Abstract

Dub gymnastics: allosteric regulation of deubiquitination
Ubiquitin conjugation attaches the small protein ubiquitin to other proteins. It changes the fate of a target protein by degradation, relocalisation or complex formation, leading to rewiring of cellular pathways These signals are balanced by deubiquitinating enzymes (DUBs), which antagonize ubiquitination of specific protein substrates. Because ubiquitination pathways are critically important, DUB activity is often carefully controlled.

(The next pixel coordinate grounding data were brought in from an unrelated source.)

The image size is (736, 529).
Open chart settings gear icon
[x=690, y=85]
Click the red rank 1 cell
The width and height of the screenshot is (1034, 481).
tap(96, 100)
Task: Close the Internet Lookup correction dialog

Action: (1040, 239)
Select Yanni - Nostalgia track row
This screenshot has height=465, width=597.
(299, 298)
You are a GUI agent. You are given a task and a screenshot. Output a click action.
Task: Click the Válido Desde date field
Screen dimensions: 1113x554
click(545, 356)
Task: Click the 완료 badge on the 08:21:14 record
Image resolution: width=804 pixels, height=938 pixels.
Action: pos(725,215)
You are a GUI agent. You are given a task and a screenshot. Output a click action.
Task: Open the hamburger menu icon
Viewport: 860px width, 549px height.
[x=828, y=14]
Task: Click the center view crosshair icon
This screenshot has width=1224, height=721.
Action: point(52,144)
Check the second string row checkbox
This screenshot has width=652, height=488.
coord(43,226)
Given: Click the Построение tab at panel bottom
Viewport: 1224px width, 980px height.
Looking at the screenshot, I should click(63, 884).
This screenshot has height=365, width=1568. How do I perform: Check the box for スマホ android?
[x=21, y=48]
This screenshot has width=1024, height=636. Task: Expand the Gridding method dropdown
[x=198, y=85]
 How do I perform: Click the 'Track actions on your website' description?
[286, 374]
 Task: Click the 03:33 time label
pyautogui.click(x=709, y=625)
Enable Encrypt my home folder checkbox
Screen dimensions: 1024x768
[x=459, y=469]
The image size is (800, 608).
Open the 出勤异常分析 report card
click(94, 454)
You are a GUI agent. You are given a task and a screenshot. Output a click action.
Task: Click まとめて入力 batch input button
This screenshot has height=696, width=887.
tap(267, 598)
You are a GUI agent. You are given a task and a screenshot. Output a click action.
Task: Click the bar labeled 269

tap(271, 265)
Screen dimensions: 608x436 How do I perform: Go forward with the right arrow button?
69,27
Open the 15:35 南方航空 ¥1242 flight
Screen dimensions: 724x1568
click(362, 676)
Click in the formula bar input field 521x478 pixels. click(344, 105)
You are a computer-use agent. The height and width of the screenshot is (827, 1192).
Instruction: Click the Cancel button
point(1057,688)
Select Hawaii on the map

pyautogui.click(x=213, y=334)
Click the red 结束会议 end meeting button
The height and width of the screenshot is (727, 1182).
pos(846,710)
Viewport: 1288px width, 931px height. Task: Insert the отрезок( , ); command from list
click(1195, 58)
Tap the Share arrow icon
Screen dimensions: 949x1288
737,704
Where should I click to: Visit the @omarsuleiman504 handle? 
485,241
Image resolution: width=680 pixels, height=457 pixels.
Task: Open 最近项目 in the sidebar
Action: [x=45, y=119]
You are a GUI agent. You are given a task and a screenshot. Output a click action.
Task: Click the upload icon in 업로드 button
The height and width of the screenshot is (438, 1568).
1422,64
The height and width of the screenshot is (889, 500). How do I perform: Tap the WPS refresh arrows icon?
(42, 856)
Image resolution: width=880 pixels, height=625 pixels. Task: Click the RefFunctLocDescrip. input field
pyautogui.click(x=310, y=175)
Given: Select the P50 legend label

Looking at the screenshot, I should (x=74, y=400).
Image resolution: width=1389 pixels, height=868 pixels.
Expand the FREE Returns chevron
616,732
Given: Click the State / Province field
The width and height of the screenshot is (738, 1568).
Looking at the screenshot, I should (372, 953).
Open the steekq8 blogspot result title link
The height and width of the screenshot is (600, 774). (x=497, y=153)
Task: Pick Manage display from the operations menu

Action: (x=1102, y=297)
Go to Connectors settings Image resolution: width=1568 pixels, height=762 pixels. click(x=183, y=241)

We study DUB regulation, particularly in DNA repair. We use a combination of structural biology methods, ranging from X-ray crystallography and NMR to cryo-EM and AI, and combine this with quantitative biochemistry to provide understanding of allosteric regulation mechanisms.

Biography

Titia Sixma uses a combination of structural biology, biophysics and biochemistry to quantitatively analyze molecular mechanisms in cells. Her lab has a focus on mechanisms of ubiquitination in DNA regulation and DNA mismatch repair. She received her PhD in Groningen with Wim Hol and did her post-doc with Paul Sigler at Yale. She is group leader in the division of Biochemistry at the Netherlands Cancer Institute and ‘bijzonder hoogleraar’ at ErasmusMC (affiliated Professor). She is member of EMBO (2004), Academia Europaea (2008) and the Netherlands Academy KNAW.  She received the NVBMB prize, an ERC advanced grant, several TOP research grants and is a member of the Oncode Institute.